The real Jesus Christ—the real, genuine Good Shepherd—is the one that the Church has preached and that true Catholics have followed for 2,000 years.  Yes, it’s true, he sometimes he does give us a warm and fuzzy feeling on the inside (and that’s always nice when it happens!), but at other times he makes us feel uncomfortable by challenging us to be better disciples.  The real Good Shepherd won’t condemn us during our earthly life—just like he didn’t condemn the woman in John 8 who’d been caught in adultery.  But he WILL convict us of our sins, just like he convicted her of her sin!  Remember his parting words to her were, “Nor do I condemn you.  You may go, but from now on avoid this sin.”

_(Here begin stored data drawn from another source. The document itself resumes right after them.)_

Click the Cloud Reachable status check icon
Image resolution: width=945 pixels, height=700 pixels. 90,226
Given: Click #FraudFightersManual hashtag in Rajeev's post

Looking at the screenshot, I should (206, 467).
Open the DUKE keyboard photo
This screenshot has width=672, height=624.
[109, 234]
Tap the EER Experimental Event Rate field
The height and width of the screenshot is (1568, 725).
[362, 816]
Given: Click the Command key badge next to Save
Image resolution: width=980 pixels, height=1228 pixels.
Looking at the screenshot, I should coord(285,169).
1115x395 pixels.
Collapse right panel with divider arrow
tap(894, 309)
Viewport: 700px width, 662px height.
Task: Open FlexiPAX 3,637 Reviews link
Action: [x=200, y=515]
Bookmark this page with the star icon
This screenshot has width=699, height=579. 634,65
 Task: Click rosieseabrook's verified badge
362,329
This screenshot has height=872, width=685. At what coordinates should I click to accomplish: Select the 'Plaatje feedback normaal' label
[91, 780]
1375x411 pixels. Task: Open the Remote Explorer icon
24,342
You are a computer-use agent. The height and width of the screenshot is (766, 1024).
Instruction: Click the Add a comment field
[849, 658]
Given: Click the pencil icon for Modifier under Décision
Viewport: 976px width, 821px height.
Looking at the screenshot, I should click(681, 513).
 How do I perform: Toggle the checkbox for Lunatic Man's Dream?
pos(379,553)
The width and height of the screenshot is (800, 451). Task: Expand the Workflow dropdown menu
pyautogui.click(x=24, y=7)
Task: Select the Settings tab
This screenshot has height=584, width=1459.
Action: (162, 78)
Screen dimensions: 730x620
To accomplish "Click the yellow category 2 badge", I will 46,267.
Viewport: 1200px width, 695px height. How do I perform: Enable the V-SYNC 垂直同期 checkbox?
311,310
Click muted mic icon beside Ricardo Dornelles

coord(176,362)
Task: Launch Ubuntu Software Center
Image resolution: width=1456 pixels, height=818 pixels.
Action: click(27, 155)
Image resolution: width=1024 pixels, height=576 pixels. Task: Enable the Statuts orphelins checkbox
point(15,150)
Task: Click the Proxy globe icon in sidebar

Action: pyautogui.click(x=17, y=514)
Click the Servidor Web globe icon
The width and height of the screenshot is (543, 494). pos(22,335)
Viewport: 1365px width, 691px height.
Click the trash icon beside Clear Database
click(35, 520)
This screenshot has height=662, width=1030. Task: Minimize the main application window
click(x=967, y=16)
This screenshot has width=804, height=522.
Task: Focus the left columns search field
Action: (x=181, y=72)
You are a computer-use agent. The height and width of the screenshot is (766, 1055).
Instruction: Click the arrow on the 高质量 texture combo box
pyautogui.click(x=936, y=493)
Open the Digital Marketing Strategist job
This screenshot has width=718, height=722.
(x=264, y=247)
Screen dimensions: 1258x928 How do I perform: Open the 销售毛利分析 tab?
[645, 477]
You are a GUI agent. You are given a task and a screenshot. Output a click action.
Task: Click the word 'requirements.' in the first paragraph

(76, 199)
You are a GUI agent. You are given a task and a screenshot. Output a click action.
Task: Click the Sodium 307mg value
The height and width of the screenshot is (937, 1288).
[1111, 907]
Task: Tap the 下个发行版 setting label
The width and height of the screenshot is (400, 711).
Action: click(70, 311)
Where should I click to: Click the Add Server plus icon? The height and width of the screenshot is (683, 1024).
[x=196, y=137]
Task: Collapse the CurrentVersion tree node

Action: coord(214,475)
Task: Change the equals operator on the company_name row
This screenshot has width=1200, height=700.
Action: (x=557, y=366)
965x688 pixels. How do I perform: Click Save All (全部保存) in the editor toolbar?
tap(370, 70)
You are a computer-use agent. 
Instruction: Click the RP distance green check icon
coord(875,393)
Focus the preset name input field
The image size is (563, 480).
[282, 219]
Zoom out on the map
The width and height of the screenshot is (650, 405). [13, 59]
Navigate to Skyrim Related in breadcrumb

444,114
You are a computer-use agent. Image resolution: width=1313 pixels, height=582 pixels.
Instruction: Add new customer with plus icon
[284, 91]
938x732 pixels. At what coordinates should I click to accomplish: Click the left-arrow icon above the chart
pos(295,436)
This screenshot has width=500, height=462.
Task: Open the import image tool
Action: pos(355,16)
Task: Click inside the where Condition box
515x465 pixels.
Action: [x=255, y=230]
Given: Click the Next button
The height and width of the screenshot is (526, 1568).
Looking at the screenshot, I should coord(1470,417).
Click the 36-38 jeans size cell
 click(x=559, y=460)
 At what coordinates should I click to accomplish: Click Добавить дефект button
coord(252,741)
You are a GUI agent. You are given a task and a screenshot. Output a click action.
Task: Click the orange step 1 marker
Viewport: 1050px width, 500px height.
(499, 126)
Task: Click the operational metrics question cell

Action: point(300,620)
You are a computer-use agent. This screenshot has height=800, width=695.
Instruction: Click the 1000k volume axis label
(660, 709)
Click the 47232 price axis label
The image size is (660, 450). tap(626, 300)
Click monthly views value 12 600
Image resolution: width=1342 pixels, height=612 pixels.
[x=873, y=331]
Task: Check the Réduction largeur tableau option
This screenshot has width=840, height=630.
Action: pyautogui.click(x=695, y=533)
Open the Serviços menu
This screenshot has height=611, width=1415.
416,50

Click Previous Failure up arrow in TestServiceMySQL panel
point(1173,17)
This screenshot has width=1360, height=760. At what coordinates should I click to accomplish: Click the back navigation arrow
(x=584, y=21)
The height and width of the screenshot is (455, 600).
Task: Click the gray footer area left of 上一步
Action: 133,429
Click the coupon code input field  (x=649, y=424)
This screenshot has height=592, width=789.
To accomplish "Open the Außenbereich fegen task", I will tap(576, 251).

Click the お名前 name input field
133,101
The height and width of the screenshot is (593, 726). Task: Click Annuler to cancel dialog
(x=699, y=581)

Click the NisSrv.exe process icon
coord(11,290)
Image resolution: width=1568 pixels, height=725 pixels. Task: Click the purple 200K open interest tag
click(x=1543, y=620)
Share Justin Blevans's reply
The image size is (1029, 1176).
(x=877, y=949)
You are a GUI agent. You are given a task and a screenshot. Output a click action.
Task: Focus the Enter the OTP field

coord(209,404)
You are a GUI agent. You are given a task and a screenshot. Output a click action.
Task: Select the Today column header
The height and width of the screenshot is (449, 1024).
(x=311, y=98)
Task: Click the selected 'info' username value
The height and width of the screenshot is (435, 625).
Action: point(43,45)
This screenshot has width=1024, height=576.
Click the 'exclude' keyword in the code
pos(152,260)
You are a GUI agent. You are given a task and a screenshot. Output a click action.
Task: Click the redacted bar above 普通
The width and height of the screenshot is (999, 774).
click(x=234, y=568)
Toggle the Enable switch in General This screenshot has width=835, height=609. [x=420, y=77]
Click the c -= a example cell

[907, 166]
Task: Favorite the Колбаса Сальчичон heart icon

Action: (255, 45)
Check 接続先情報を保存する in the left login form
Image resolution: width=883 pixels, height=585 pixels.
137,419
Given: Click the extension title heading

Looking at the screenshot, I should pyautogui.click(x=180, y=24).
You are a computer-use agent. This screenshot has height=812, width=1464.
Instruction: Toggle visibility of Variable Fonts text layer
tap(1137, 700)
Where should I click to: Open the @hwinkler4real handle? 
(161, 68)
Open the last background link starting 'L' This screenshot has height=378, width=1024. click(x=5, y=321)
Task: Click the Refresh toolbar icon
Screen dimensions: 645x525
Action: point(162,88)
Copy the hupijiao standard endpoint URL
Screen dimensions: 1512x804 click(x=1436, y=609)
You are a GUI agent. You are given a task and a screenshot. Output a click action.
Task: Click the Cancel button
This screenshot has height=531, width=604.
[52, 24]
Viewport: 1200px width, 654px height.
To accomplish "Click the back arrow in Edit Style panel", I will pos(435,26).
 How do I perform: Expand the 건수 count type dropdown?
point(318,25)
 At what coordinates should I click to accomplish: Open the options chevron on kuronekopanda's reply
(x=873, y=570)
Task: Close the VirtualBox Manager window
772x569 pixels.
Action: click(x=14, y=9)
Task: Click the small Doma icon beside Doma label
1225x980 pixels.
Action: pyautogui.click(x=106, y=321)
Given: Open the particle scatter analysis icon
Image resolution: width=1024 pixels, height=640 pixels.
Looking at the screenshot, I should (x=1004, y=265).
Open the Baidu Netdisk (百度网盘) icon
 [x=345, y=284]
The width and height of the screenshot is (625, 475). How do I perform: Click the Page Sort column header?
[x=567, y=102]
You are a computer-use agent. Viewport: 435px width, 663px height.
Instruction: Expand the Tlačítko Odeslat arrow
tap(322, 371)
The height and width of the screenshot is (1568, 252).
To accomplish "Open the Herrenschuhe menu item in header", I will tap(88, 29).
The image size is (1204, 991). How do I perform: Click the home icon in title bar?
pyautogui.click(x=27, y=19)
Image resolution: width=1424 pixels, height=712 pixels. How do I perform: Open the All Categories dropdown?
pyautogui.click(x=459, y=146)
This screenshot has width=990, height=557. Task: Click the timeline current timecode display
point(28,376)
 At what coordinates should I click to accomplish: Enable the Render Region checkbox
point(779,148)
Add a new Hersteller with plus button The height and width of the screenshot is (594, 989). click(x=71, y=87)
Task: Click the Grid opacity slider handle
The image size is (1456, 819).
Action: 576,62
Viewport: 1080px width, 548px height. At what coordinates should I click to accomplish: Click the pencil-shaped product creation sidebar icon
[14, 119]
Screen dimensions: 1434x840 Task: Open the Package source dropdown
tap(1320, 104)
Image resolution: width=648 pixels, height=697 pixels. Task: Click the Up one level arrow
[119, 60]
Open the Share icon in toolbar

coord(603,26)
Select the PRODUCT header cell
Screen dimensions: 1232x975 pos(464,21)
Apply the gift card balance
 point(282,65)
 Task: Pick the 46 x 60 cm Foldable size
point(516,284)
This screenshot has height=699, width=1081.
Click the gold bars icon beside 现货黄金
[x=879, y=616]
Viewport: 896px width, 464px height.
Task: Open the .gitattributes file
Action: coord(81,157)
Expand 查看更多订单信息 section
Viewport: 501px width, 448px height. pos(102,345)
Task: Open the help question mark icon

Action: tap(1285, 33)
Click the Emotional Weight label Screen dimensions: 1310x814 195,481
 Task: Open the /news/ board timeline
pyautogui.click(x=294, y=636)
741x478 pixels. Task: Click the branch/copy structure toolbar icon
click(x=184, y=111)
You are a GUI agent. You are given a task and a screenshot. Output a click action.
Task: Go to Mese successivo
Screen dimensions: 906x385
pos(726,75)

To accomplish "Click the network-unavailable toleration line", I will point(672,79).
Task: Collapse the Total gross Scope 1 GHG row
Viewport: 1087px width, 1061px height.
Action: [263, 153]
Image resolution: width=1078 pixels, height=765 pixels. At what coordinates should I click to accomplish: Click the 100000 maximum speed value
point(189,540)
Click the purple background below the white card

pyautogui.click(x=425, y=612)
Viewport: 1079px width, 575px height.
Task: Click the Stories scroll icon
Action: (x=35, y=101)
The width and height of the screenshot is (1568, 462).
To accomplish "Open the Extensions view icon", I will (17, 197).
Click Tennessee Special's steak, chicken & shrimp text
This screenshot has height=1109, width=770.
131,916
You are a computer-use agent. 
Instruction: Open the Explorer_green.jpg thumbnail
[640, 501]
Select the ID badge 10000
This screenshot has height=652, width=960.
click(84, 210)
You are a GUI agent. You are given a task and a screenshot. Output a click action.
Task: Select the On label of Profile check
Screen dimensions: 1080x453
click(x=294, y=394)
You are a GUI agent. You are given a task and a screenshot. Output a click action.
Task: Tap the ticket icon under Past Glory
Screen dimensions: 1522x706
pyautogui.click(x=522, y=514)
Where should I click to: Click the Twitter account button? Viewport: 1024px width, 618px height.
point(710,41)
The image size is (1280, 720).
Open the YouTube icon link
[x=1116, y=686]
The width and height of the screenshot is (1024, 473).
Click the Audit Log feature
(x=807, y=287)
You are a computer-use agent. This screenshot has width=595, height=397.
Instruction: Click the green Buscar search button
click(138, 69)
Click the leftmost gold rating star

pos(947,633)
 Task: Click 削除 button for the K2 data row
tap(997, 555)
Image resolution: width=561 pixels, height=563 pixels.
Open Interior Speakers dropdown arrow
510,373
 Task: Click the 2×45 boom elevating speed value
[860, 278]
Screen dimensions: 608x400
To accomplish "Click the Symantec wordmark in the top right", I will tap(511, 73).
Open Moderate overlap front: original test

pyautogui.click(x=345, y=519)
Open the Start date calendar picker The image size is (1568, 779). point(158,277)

The real Good Shepherd never hates—soldiers, gays or anyone else!  He’s ALWAYS relevant; and he teaches us about true love, not the modern-Hugh Hefner version of it.  And he expresses the essence of that love in today’s gospel passage when he says, “I will lay down my life for my sheep.”  Or, as he said later in John, chapter 15: “Greater love no one has, than to lay down his life for his friends.”

Let me close now by stating what should be obvious: It’s very easy to follow one of those counterfeit good shepherds that I just spoke about in this homily; it’s very hard to follow the real one!

But it’s worth making the effort to do so—it’s worth ALL the effort!—because, as St. Peter reminds us in today’s first reading, only the REAL GOOD SHEPHERD can save us.